# What you will do
Please filter the listing below, keeping only the lines that contain the word "chevron", and match its case exactly.

# Listing

*-*-*

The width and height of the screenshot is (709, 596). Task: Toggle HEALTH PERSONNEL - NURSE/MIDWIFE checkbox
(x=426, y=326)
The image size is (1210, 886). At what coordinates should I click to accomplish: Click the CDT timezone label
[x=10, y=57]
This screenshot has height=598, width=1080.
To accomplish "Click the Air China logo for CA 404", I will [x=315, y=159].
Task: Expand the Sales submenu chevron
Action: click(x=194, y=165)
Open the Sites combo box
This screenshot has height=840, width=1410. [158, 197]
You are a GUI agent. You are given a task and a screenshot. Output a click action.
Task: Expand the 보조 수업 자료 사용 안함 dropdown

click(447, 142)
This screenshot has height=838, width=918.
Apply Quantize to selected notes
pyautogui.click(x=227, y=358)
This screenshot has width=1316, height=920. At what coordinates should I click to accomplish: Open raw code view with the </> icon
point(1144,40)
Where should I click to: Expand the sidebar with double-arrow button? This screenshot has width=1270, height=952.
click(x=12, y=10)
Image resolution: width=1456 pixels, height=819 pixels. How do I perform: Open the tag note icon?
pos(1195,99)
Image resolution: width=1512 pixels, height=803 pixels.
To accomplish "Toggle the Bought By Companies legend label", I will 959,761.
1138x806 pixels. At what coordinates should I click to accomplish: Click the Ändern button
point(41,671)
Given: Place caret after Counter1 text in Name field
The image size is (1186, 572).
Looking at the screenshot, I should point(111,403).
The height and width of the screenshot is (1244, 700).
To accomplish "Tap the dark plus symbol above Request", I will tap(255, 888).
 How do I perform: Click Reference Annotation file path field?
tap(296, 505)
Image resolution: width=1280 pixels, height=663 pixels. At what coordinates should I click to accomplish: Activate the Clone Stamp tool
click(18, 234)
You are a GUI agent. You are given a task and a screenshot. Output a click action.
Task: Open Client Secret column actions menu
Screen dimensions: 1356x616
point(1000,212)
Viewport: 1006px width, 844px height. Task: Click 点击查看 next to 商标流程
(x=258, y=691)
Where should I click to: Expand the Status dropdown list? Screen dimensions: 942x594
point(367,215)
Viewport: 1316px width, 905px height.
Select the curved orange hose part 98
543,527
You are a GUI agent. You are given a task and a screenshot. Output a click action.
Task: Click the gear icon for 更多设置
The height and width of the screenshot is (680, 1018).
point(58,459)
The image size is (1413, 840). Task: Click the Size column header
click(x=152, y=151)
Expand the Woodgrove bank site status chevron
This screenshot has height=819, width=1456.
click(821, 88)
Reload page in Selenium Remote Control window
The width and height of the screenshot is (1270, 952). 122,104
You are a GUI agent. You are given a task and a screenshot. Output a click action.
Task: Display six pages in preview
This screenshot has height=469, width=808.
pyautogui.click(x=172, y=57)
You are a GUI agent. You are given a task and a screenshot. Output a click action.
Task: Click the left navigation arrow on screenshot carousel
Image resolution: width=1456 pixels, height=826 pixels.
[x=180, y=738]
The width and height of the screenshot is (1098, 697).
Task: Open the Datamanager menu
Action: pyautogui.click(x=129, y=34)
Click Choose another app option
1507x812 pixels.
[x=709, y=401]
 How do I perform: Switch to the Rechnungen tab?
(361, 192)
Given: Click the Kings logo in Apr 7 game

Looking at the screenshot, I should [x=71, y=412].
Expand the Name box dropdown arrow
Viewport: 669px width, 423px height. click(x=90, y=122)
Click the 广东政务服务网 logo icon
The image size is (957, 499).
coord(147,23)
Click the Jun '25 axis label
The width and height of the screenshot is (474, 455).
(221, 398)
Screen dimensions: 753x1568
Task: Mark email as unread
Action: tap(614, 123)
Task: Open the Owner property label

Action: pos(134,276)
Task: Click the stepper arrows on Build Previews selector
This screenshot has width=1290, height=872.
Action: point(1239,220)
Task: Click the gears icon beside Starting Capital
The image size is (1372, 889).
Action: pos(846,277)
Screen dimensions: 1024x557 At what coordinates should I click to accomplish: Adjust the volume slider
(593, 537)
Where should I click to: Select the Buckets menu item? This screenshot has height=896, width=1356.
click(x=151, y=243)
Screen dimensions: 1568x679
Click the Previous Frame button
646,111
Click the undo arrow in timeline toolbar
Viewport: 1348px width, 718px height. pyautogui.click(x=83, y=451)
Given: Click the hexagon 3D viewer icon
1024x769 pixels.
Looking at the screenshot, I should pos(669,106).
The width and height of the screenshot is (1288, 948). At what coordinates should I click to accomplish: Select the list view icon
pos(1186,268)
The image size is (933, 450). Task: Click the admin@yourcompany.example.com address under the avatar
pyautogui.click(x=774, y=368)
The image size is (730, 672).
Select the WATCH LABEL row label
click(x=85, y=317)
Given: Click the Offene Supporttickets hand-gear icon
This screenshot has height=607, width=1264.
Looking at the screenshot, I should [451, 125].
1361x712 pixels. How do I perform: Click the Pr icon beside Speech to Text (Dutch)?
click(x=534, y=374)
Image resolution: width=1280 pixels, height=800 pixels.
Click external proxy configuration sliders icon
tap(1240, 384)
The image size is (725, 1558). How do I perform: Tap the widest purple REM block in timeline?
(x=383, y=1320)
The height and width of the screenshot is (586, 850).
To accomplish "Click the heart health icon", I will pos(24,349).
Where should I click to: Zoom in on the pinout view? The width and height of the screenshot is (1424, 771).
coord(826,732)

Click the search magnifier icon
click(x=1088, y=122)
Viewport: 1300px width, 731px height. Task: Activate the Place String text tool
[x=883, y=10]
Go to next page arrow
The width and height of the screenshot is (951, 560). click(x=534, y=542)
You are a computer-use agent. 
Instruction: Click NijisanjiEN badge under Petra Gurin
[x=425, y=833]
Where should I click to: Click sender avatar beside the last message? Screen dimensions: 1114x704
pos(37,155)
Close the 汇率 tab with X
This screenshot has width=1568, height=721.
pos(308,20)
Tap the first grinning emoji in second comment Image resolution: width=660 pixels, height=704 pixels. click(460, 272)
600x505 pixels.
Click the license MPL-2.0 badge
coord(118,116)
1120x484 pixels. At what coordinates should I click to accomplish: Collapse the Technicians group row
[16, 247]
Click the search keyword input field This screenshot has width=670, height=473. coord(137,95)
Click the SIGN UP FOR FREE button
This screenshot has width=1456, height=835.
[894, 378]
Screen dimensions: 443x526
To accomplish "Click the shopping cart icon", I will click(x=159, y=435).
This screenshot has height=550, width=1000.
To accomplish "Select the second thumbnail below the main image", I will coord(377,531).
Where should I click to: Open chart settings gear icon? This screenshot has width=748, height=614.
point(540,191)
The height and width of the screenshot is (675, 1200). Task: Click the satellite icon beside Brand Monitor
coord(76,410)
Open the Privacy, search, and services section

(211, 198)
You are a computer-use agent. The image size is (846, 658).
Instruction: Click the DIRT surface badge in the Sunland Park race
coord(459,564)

*-*-*

# The output
Task: Expand the Sales submenu chevron
Expand the Woodgrove bank site status chevron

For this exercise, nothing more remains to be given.